Manchester applied for planning permission to carry out this project in 1953, and it was turned down then by my right hon. Friend the Prime Minister—who was then the Minister of Housing and Local Government. It was rejected primarily on the ground that it was wrong to allow such fertile land to be built on until all the various alternatives had been fully explored. I have not the time at my disposal to go through many of the alternatives which the Manchester Corporation has been looking at during the last two years, but I think that even the hon. Member for Manchester, Exchange will agree that some progress is being made in Lancashire, at places like Middleton and Heywood.

At Middleton, work is going on upon the construction of about 3,000 houses and at Heywood, although work has not yet begun, it is hoped to begin very soon. In Cheshire, at Hyde, sites for 4,000 houses are reasonably well assured in the near future.
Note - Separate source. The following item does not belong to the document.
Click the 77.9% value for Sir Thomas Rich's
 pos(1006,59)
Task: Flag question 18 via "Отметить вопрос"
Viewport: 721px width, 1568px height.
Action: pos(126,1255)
At other places, such as Whitefield, in Lancashire, and Maccles-field, in Cheshire, there has been cooperation between the two county councils and the Manchester Corporation but objections have been raised by the local authorities, and at the moment those schemes are frustrated. Even so, in spite of all those alternatives, my right hon. Friend recognises that Manchester still desires to embark upon one of these major schemes either in Lancashire or in Cheshire.
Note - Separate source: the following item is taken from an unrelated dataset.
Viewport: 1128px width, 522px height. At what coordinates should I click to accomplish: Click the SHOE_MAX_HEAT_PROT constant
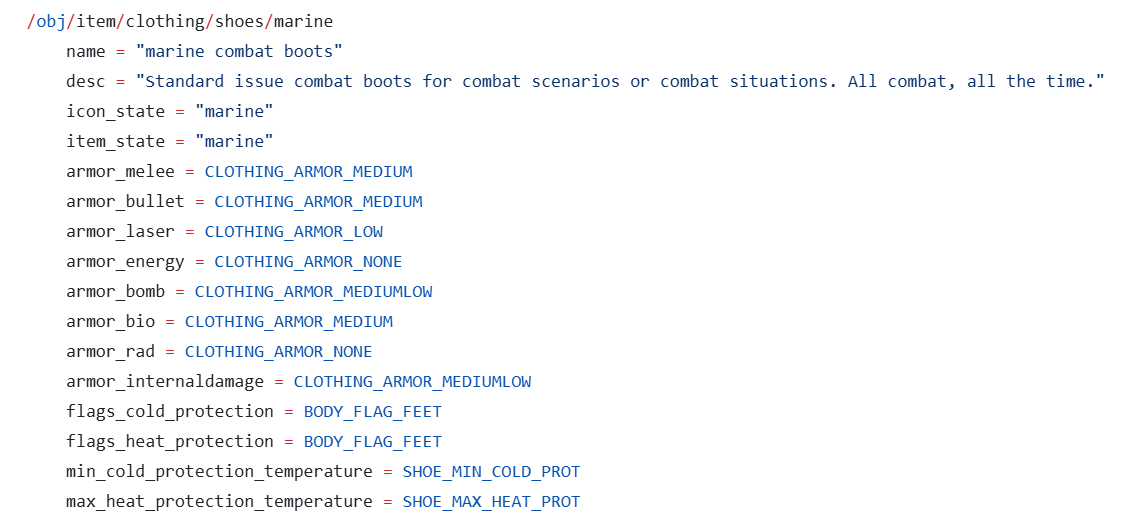pyautogui.click(x=491, y=502)
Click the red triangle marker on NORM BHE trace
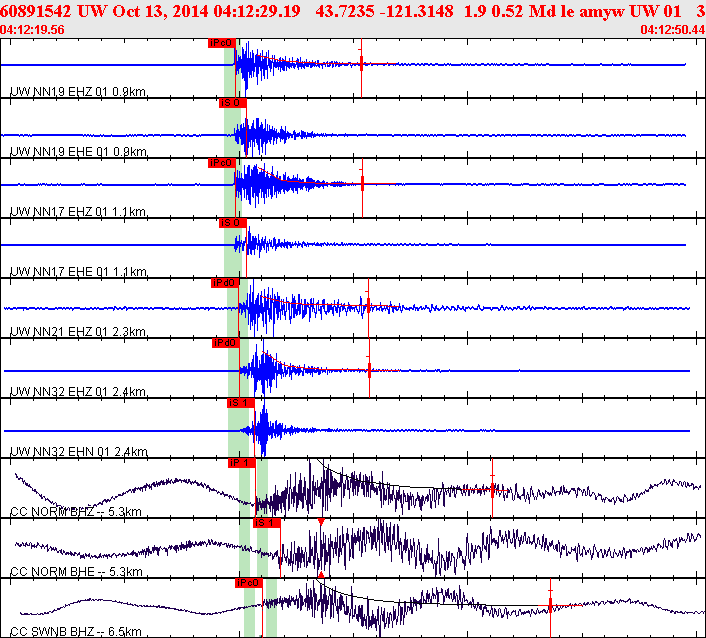The image size is (706, 638). 321,522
As has already been said, my right hon. Friend who is now the Minister of Defence devoted a great deal of time to this problem. He went to Manchester and talked to representatives of Manchester Corporation, and also to county council representatives.

Mr. L. M. Lever

And promised a decision.

Mr. Bevins

And promised a decision, but, as matters turned out, he was moved from his last assignment to a rather more important one before a decision could be taken.

My right hon. Friend the present Minister is fully seized of the problem, although he is new to it. I can give the House the assurance that my right hon. Friend has been giving his attention to this problem. The hon. Member for Manchester, Exchange demanded that I should say tonight whether the Government will give their blessing to the Lymm project. He was being a little guileful in asking that, because he has been informed that my right hon. Friend is meeting a deputation from the Manchester Corporation in about a fortnight's time. When he does so he will discuss with the representatives of the Corporation all the implications of this and other proposals affecting overspill.

Whatever decision my right hon. Friend may come to I am quite certain that it will be one which will take account of the very many factors which are involved—a decision which will be in the interests of the nation and, I hope, in the interests of Manchester as well.

Question put, and agreed to.

Adjourned accordingly at nineteen minutes to Twelve o'clock.